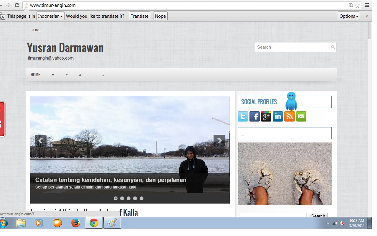Bookmark the page with the star icon

tap(357, 5)
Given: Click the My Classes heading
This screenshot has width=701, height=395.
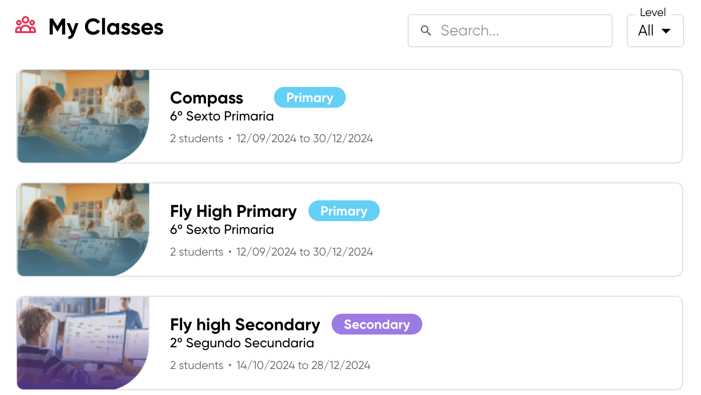Looking at the screenshot, I should click(x=106, y=27).
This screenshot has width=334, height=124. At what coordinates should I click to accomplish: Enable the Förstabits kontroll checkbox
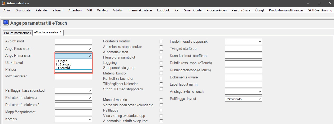pos(161,41)
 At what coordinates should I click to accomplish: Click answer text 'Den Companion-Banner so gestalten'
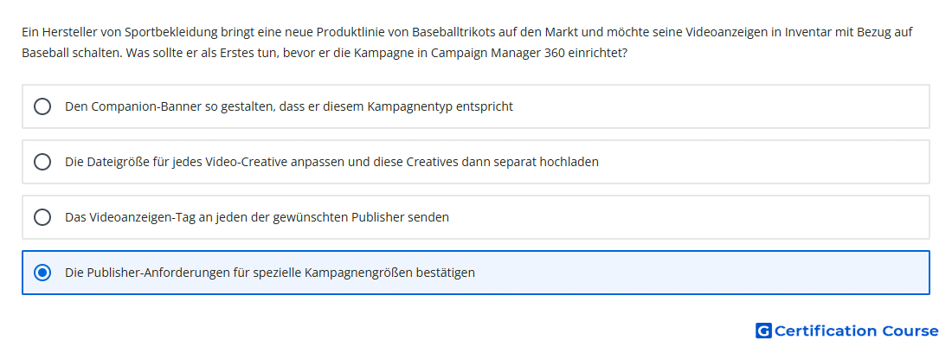(170, 106)
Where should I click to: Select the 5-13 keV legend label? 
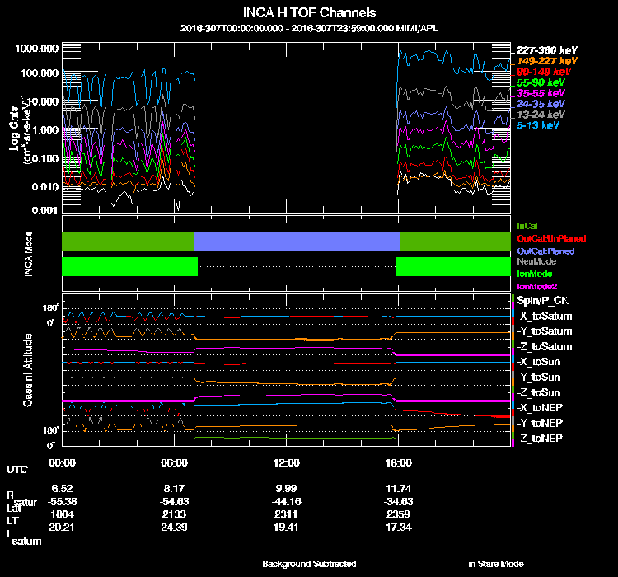[x=538, y=126]
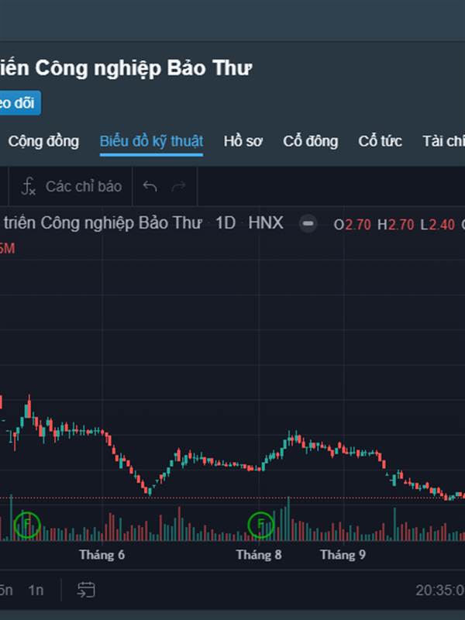The width and height of the screenshot is (465, 620).
Task: Click the Tháng 9 label on time axis
Action: [x=343, y=555]
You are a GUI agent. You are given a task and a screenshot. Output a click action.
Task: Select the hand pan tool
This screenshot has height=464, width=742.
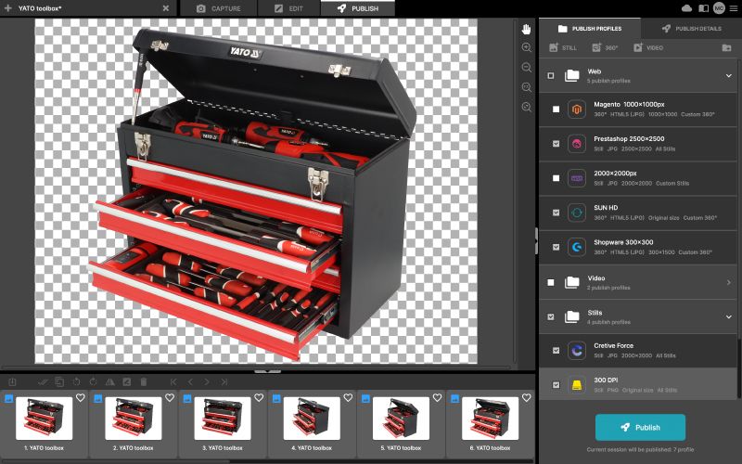[527, 28]
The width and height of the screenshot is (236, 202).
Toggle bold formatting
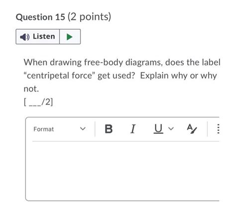point(109,129)
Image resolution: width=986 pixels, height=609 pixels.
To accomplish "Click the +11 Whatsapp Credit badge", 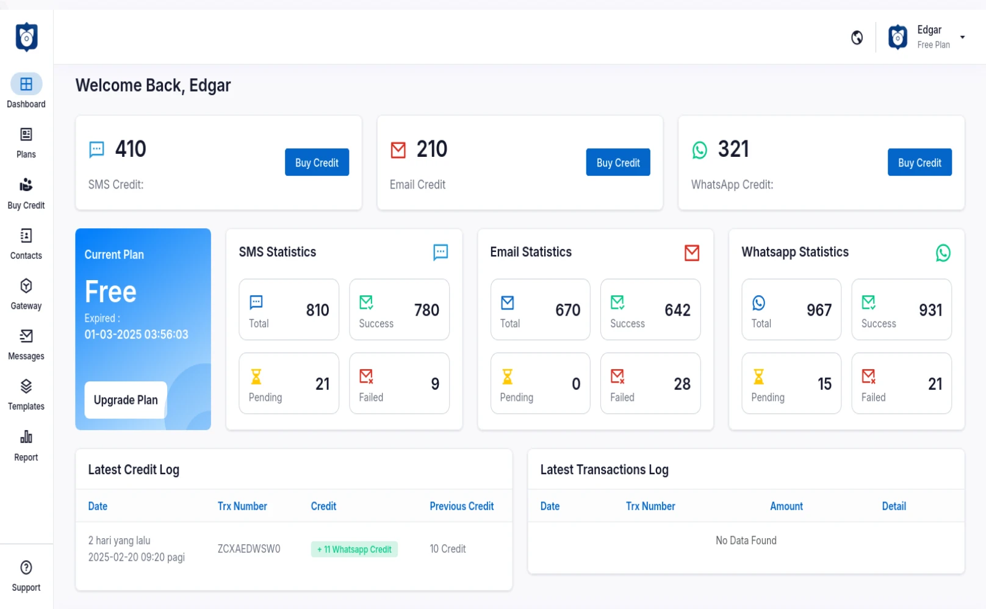I will click(354, 549).
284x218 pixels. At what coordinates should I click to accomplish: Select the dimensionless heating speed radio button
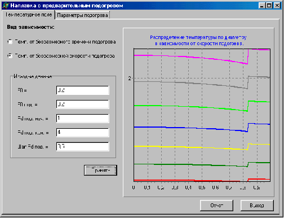[x=10, y=56]
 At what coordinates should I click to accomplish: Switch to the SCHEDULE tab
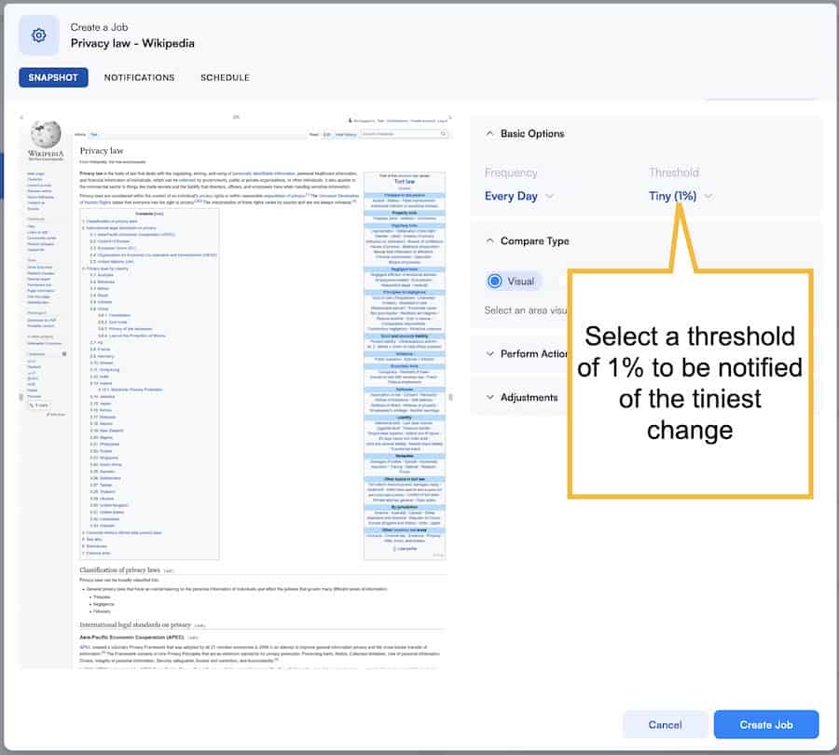(x=225, y=78)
○ ○ ○ ○ ○ ○ ○
Exercise objective:
Range to print from the listing above: from the line with "Given: Click the My Classes heading" up to and including the line with "Image resolution: width=986". Please print those lines exactly, with no pictures and nothing more.

Worked solution:
Given: Click the My Classes heading
This screenshot has width=701, height=395.
Looking at the screenshot, I should click(x=106, y=27).
This screenshot has width=334, height=124. At what coordinates should I click to accomplish: Enable the Förstabits kontroll checkbox
pos(161,41)
 At what coordinates should I click to accomplish: Click answer text 'Den Companion-Banner so gestalten'
(170, 106)
Where should I click to: Select the 5-13 keV legend label? 
[x=538, y=126]
The width and height of the screenshot is (465, 620).
Task: Click the Tháng 9 label on time axis
Action: [x=343, y=555]
You are a GUI agent. You are given a task and a screenshot. Output a click action.
Task: Select the hand pan tool
This screenshot has height=464, width=742.
[527, 28]
The width and height of the screenshot is (236, 202).
Toggle bold formatting
point(109,129)
Image resolution: width=986 pixels, height=609 pixels.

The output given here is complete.